Problem:
Format the material below, everything from the line that contains "You are a computer-use agent." down to the line that contains "click(x=176, y=77)", as a Markdown table with the columns Row and Line text, skipping blank lines. Leave the pictures out.

Record extracts:
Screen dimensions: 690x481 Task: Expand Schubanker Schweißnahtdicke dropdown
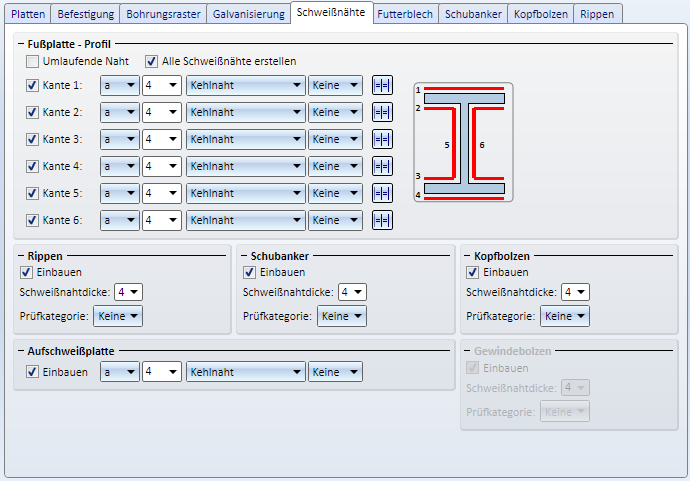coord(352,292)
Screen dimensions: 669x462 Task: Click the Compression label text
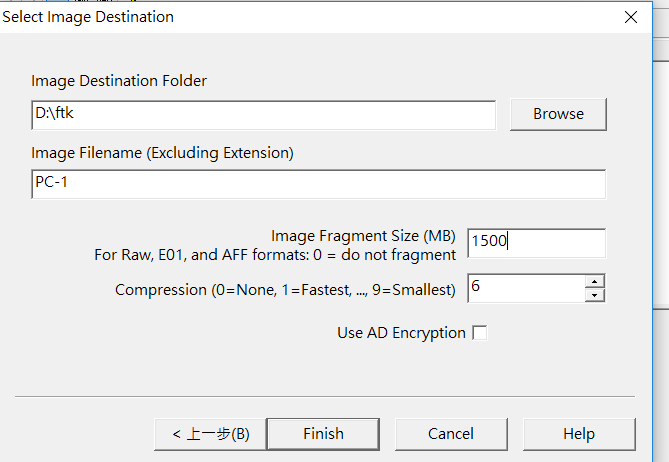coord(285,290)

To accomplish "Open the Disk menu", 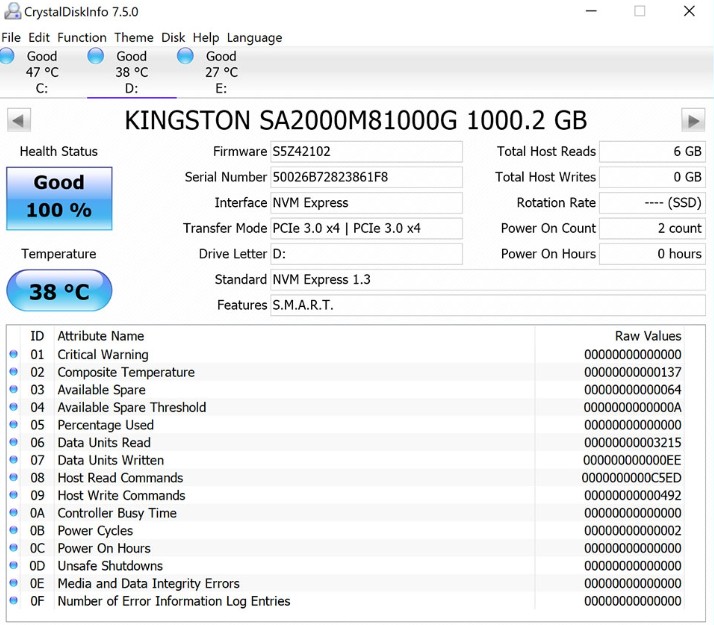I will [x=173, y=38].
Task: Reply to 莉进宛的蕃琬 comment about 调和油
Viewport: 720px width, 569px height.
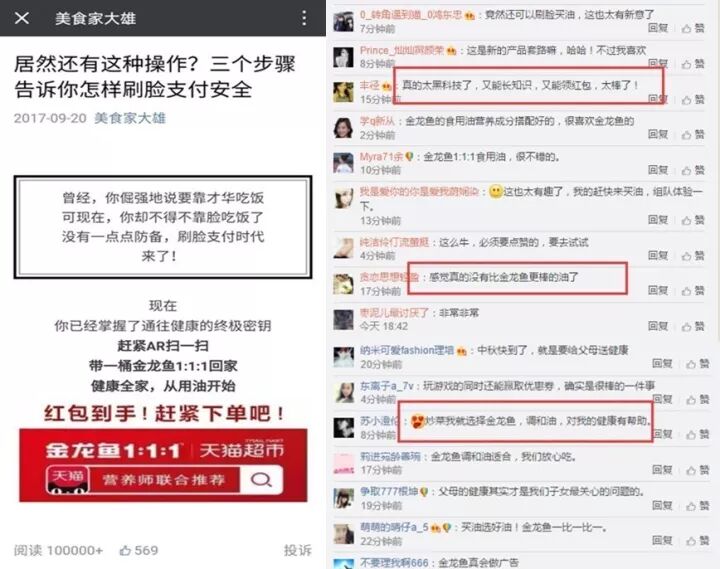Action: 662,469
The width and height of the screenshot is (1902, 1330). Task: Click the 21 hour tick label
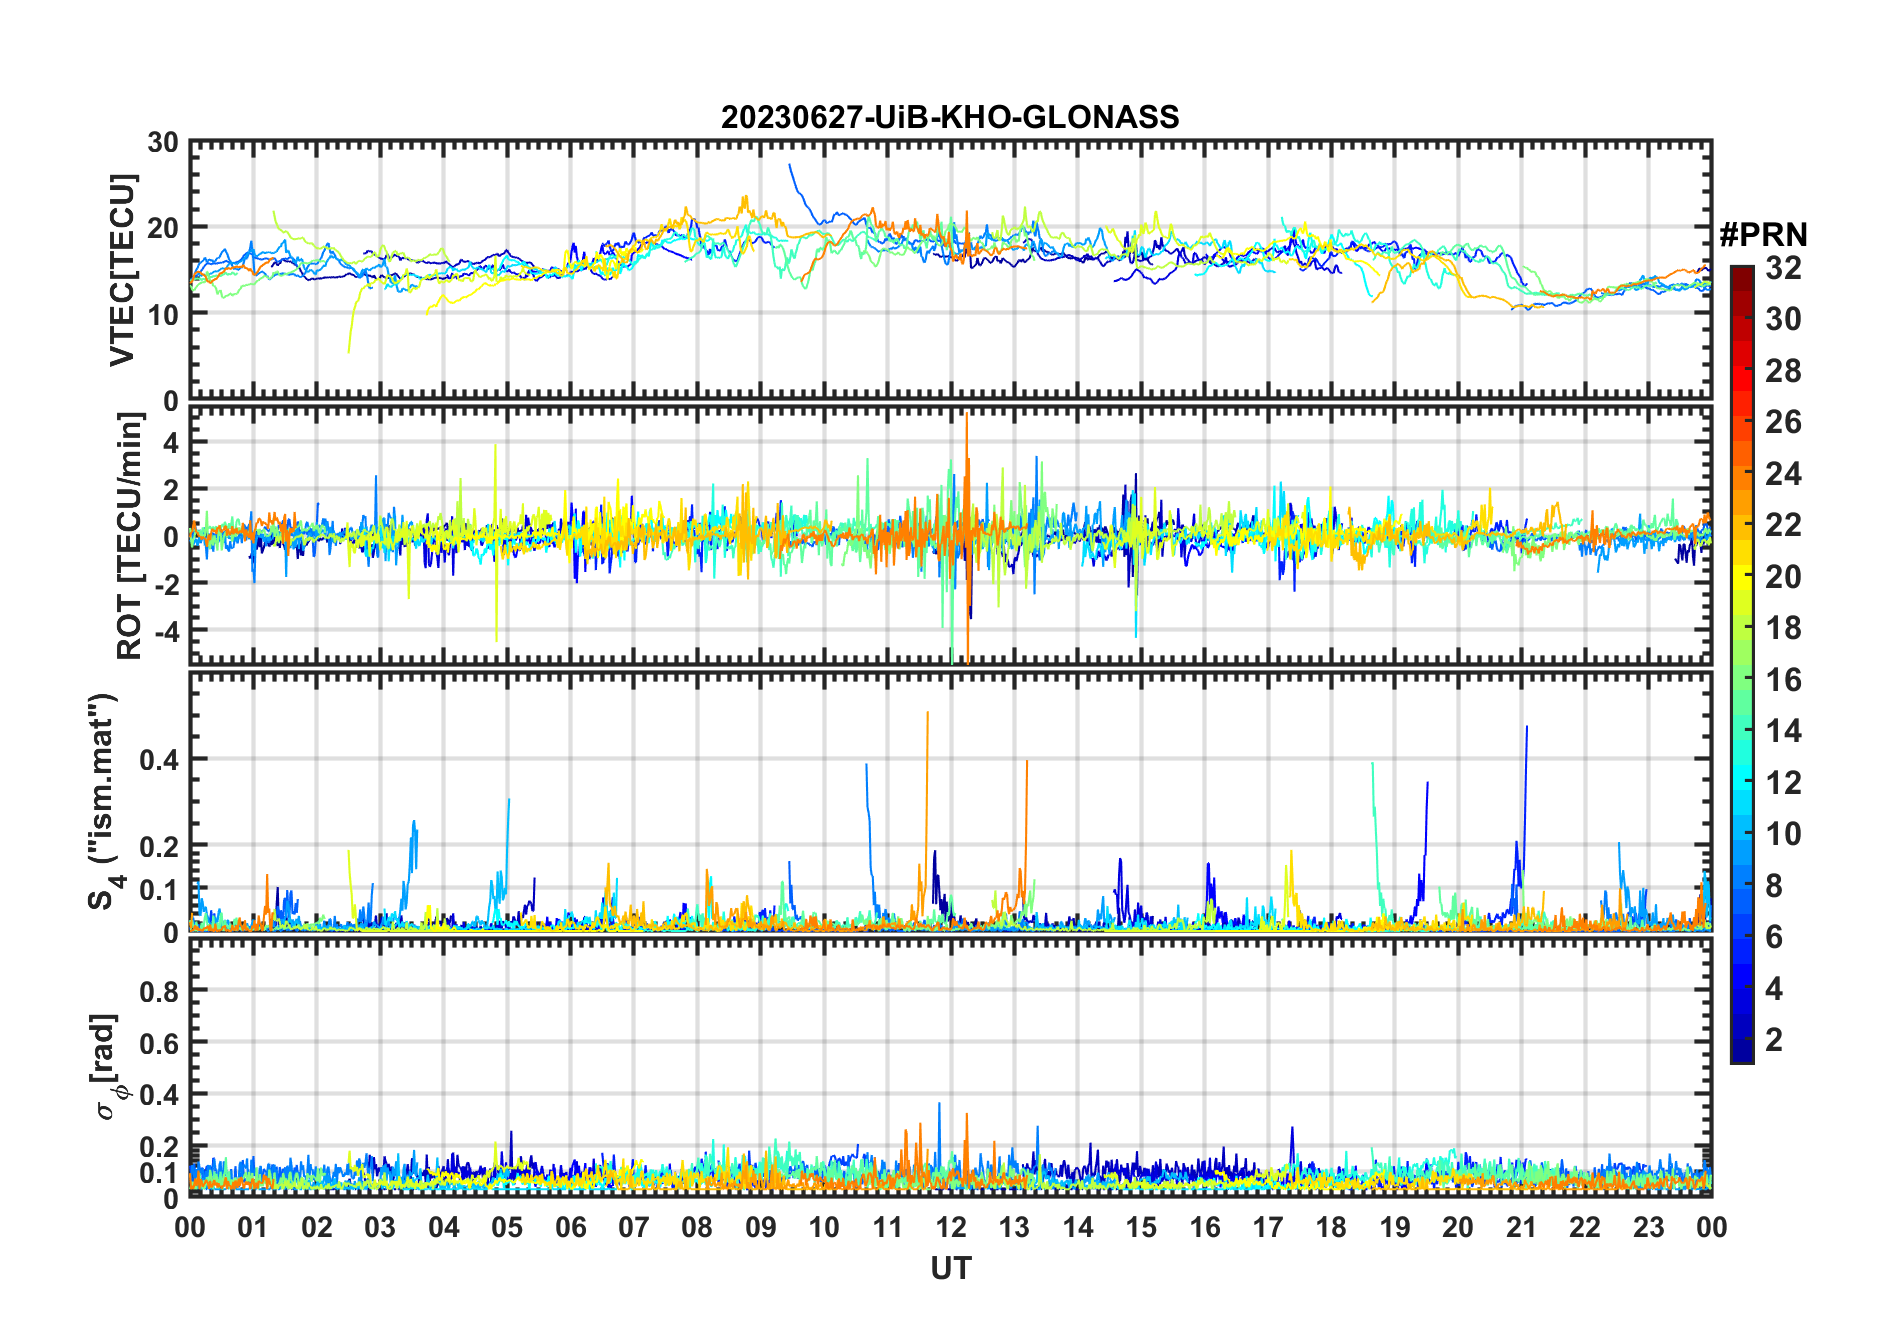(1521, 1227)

...

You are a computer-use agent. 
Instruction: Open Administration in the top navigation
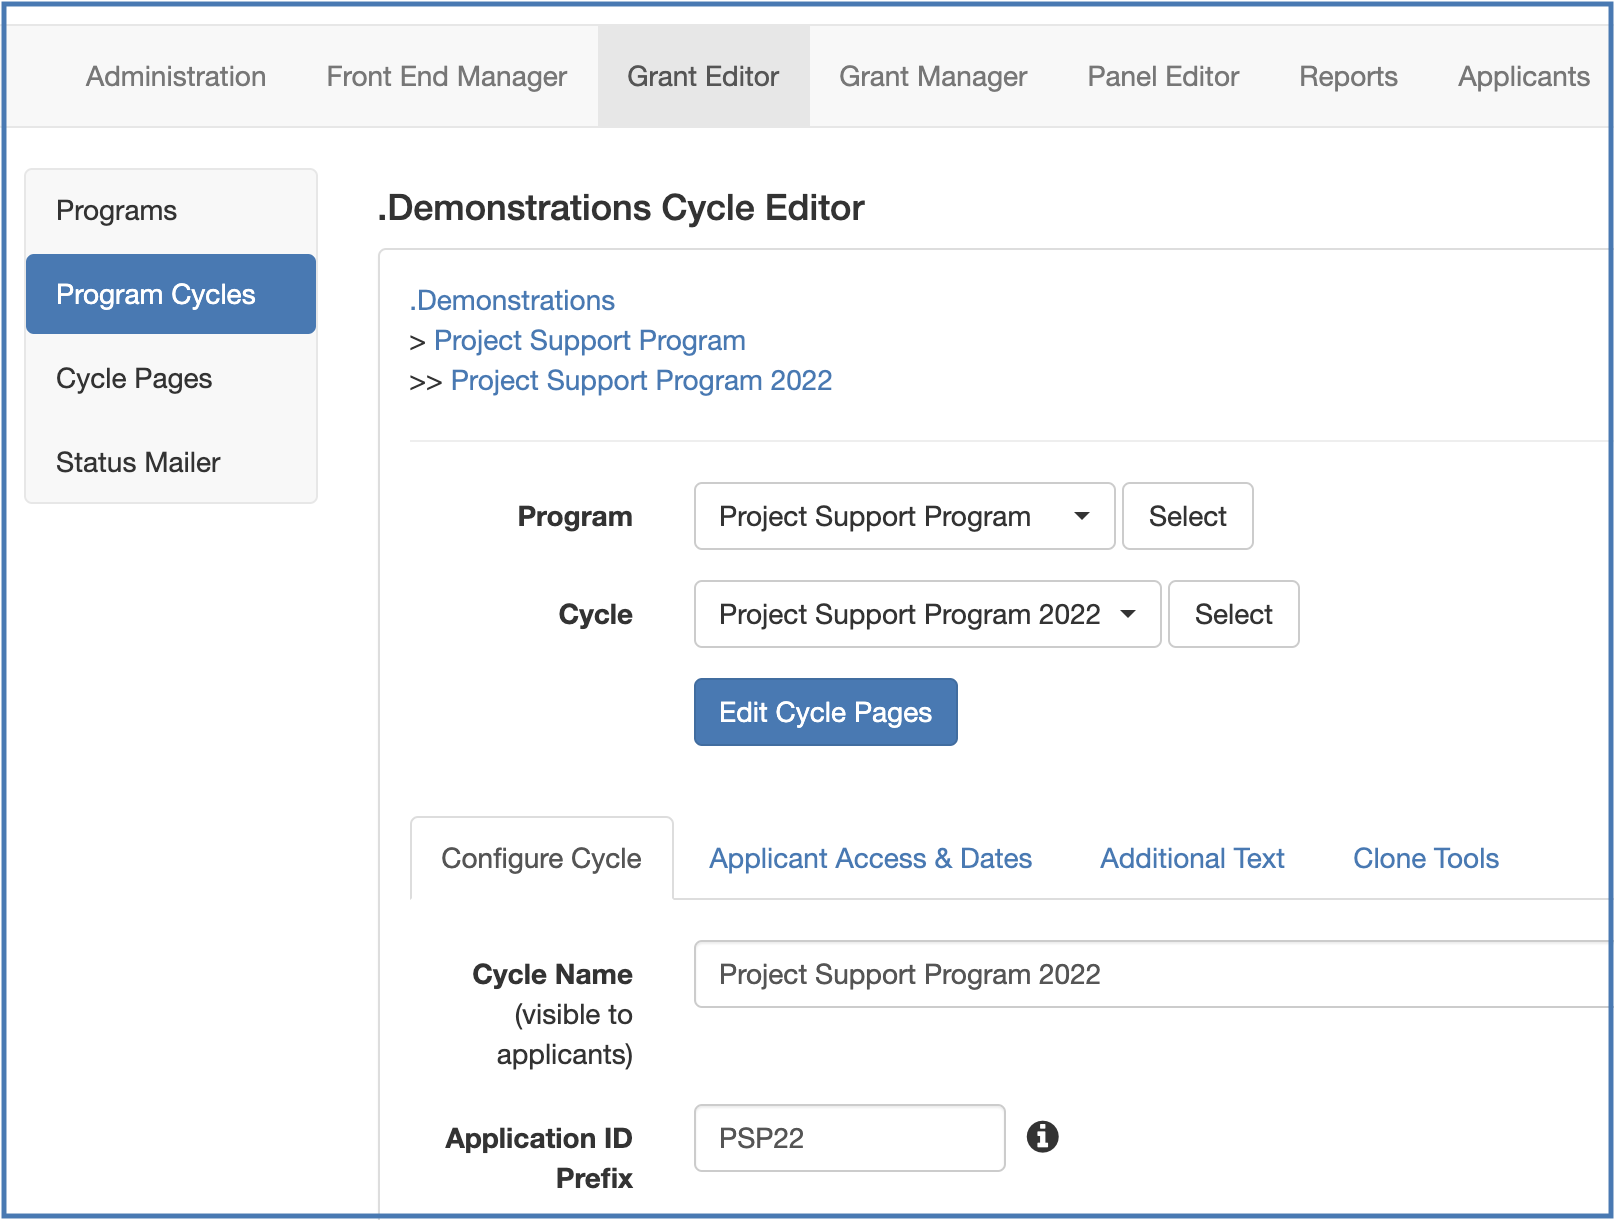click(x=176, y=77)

Solution:
| Row | Line text |
|---|---|
| 1 | You are a computer-use agent.  |
| 2 | Instruction: Open Administration in the top navigation |
| 3 | click(x=176, y=77) |